▶ [EXERCISE]
Both the line with "Click the Withdrawal Methods heading" and the line with "Adjust the 权重" in the records below must appear in the output, along with every line between them, exactly and with nothing added.

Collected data

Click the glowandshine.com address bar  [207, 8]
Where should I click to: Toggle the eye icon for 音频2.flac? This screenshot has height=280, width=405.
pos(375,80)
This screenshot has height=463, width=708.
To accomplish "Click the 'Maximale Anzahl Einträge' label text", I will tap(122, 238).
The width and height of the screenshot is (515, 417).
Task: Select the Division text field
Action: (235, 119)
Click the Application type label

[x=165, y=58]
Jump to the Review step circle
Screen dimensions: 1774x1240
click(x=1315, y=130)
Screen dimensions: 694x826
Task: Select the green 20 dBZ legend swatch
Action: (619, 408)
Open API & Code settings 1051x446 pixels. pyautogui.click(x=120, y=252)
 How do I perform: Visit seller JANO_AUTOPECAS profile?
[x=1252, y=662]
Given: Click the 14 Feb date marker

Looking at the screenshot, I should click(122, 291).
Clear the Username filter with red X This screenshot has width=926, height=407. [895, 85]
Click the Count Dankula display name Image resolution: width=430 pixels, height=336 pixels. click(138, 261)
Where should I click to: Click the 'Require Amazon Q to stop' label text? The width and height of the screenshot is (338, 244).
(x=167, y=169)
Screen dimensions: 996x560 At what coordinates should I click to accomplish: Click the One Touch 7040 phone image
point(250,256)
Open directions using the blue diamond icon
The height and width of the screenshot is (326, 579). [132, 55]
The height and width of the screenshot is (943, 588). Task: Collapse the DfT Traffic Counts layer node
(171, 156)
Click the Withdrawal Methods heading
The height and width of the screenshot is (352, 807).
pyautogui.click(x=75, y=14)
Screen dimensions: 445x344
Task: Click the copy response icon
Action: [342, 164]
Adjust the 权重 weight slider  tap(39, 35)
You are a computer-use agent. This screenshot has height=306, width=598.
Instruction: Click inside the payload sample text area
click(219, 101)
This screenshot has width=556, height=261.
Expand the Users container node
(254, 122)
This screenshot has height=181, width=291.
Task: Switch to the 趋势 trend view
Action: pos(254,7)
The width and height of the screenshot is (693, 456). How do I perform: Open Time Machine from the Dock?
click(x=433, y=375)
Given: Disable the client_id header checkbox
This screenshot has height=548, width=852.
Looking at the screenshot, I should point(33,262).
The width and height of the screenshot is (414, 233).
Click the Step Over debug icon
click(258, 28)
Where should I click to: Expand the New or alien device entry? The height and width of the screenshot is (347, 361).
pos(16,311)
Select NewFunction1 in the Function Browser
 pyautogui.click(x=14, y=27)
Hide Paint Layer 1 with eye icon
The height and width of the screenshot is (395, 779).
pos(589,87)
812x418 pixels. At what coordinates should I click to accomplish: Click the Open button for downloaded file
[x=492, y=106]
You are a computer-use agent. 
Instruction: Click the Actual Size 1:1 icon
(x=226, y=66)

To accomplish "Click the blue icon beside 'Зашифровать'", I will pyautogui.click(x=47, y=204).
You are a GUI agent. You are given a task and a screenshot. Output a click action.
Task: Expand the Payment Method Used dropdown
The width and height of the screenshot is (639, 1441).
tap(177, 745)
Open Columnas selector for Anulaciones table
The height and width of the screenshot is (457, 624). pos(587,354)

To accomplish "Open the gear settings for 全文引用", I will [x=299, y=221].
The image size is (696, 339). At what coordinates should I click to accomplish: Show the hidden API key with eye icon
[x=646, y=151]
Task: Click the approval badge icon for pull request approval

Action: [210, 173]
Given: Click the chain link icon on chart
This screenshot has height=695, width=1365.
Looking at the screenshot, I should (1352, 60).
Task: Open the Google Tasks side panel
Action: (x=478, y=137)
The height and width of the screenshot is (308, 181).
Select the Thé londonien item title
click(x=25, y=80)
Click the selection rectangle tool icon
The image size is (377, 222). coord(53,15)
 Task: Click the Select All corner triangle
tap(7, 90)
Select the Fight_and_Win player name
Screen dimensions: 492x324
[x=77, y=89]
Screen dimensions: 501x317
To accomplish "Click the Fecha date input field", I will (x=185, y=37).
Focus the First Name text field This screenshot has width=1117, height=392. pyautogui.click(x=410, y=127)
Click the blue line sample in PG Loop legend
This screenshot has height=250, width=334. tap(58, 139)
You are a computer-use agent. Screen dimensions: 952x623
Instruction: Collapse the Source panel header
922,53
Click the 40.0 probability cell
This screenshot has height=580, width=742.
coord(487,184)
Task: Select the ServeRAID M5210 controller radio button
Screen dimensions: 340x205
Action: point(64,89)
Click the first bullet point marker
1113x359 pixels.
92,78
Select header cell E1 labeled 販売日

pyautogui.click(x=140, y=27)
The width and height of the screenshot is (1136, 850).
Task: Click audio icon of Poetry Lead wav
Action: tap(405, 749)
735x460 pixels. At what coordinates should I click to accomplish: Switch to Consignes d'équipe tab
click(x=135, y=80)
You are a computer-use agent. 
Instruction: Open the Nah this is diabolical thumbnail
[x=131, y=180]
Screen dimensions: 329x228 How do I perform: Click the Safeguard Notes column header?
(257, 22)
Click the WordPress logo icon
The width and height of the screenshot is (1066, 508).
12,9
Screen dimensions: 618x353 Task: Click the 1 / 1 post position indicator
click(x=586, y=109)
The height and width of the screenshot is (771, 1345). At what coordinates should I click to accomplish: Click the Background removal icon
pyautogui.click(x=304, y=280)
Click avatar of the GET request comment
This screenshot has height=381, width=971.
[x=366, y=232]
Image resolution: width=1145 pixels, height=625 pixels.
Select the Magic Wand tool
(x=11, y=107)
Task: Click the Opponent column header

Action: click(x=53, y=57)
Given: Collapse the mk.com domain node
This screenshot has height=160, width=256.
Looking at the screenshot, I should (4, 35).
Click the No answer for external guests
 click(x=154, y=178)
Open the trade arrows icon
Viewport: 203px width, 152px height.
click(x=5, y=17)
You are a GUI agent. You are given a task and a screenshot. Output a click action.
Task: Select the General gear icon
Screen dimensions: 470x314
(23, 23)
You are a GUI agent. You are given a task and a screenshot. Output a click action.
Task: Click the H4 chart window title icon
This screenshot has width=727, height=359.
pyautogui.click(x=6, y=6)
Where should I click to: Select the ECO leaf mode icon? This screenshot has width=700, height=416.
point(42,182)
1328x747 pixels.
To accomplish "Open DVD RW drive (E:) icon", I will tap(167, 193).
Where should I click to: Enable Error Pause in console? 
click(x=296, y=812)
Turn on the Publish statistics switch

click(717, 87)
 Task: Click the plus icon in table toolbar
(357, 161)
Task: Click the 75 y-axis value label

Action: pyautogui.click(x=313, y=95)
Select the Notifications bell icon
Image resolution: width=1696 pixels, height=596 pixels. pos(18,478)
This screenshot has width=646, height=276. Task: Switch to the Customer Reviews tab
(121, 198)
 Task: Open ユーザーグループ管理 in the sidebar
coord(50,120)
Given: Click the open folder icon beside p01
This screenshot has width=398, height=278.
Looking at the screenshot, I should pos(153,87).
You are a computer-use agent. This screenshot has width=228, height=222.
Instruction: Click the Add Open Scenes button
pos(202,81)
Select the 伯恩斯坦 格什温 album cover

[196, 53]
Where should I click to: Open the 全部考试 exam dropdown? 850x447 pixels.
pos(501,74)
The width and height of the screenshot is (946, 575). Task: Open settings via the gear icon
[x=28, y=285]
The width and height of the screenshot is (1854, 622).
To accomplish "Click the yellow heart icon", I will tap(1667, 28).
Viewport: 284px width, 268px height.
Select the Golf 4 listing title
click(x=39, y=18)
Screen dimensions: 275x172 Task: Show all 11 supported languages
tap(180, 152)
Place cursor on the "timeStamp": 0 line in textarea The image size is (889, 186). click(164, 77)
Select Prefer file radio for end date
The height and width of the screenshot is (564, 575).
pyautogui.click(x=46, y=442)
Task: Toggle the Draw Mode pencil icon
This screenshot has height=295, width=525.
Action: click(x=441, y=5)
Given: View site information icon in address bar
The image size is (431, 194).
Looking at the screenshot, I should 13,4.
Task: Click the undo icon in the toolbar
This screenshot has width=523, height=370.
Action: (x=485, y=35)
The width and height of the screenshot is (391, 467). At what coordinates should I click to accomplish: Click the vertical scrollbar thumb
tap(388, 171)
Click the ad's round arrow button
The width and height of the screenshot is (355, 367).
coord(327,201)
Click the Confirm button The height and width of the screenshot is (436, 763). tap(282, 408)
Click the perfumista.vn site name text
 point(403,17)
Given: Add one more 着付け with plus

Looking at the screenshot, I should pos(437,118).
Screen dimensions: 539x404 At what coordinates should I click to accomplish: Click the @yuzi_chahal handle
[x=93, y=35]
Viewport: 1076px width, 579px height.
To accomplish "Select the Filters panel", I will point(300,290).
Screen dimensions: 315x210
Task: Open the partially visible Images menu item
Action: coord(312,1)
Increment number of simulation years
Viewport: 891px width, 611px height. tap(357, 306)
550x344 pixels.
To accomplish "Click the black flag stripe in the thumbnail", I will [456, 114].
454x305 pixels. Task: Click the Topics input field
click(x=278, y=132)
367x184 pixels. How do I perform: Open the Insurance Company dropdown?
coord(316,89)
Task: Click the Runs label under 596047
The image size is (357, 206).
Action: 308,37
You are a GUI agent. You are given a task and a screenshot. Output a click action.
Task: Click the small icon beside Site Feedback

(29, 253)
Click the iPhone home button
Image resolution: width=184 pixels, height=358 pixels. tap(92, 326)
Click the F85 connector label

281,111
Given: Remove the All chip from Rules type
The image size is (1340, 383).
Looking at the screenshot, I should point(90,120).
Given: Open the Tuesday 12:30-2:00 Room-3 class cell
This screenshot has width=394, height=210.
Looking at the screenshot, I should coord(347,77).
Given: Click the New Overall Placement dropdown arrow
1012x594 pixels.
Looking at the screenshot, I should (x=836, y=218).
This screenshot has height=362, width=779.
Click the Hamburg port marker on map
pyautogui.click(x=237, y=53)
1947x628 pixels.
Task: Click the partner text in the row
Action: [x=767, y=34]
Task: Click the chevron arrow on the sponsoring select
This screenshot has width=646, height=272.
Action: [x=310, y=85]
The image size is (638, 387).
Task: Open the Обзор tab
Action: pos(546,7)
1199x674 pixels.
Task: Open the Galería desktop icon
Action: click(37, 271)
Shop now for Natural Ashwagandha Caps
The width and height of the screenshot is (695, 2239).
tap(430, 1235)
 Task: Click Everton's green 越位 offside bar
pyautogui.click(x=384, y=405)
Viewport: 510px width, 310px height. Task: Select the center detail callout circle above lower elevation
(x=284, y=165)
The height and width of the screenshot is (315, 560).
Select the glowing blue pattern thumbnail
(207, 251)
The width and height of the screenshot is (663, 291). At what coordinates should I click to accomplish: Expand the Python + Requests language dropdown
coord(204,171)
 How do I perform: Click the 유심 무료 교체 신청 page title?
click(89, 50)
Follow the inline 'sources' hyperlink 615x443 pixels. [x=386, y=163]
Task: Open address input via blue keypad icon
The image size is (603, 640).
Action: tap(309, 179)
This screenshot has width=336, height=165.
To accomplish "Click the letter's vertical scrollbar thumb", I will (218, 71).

▶ [WRITTEN REPLY]
Click the Withdrawal Methods heading
The height and width of the screenshot is (352, 807).
pyautogui.click(x=75, y=14)
Screen dimensions: 445x344
Task: Click the copy response icon
Action: [342, 164]
Adjust the 权重 weight slider  tap(39, 35)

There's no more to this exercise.